CLE Workshop: "Empowering the Public in Algorithm Governance"
Ngozi Okidegbe
Associate Professor of Law, Boston University School of Law
More Information
The Murphy Institute's Center on Law and the Economy hosts workshops each semester featuring both Tulane and guest faculty in law, economics, and political science who present their latest research in regulation, civil rights, the criminal legal system, and other key issues in law and the economy. Hosted by Adam Feibelman, Director of the Center on Law and the Economy and Sumter D. Marks Professor of Law at Tulane Law School, CLE workshops are open to faculty, students, and the Tulane community.
Ngozi Okidegbe is a Moorman-Simon Interdisciplinary Career Development Associate Professor of Law and Assistant Professor of Computing & Data Sciences. Her focus is in the areas of law and technology, evidence, criminal procedure, and racial justice. Her work examines how the use of predictive technologies in the criminal justice system impacts racially marginalized communities.
Professor Okidegbe is a Faculty Associate at the Berkman Klein Center for Internet & Society at Harvard University and an Affiliated Fellow at Information Society Project at Yale Law School. She is also on the program committee of the Privacy Law Scholars’ Conference and serves on the advisory board for the Electronic Privacy Information Center.

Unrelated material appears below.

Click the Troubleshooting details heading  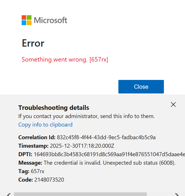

Prior to joining Boston University, Professor Okidegbe was an Assistant Professor of Law at Cardozo School of Law, where she first joined as the inaugural Harold A. Stevens Visiting Assistant Professor in 2019. Before joining Cardozo, Professor Okidegbe served as a law clerk for Justice Mbuyiseli Madlanga of the Constitutional Court of South Africa and for the Justices of the Court of Appeal for Ontario. She also practiced at CaleyWray, a labor law boutique in Toronto. Professor Okidegbe holds a Master of Laws from Columbia Law School, where she graduated as a James Kent Scholar.
Professor Okidegbe’s articles have been published or are forthcoming in the Critical Analysis of Law, Connecticut Law Review, UCLA Law Review, Cornell Law Review, and Michigan Law Review.
ABSTRACT
The use of artificially intelligent algorithms in public sector decision-making is under immense scrutiny. Policymakers, activists, and scholars increasingly question why agencies and courts should have unfettered discretion to deploy privately developed algorithms that affect citizens’ rights, liberties, and opportunities without adequate democratic accountability. In recent years, media attention has brought the injustices faced by those subjected to inaccurate, biased, or procedurally unfair algorithmic predictions to light, igniting a nationwide movement to govern algorithmic decision- making in the public sphere. Many jurisdictions have begun heeding to public pressure by passing regulations governing how the state procures, constructs, implements, and oversees algorithms in public sector decision-making – algorithmic governance. But as consensus to limit the massive power that courts and agencies have over algorithmic decision-making grows, one contentious piece of this puzzle remains: What should be the place of the public in governing algorithms. Current and proposed legal frameworks and institutional practices embrace an indirect democratic accountability approach that envisions their place only as voters, litigants or stakeholders.
Lawmakers have accepted the indirect accountability approach and have sought to empower the public in electoral politics and consultative processes (such as notice and comment) to bring state use of algorithms in line with public values and expectations. Though there are reasons for enthusiasm for this reform effort, missing from the conversation is the broader structural critique. The Article argues that the acceptance of the indirect accountability approach rests on two mistaken premises: first, that governing algorithms is purely a technical and technocratic affair and therefore direct control over algorithms should reside with the state and the private developers that it delegates power to; second, that the indirect accountability approach is sufficient for all members of the public, including racially and otherwise marginalized communities most vulnerable to algorithmic-facilitated harms yet least able to rely on courts, legislatures, or electoral politics to redress it. Left uninterrogated, the approach and the premises supporting it threaten to naturalize a place that deprives the public, especially those from the most marginalized communities, of the political and epistemic power needed to both challenge current harmful algorithmic use and to expand the field of authority over governing algorithms beyond legislatures, courts, and agencies.
This Article’s central claim is that the indirect accountability approach is neither inevitable, neutral, nor without consequence. It surfaces a different approach to accountability which consists of giving the public direct decision-making power over key aspects of algorithmic governance that is shared with the state and private industry. By moving toward a direct accountability approach, it offers a path to formally recognize and empower the public as coauthors in the ongoing project of creating a more inclusive, responsive, and democratic iteration of algorithmic governance.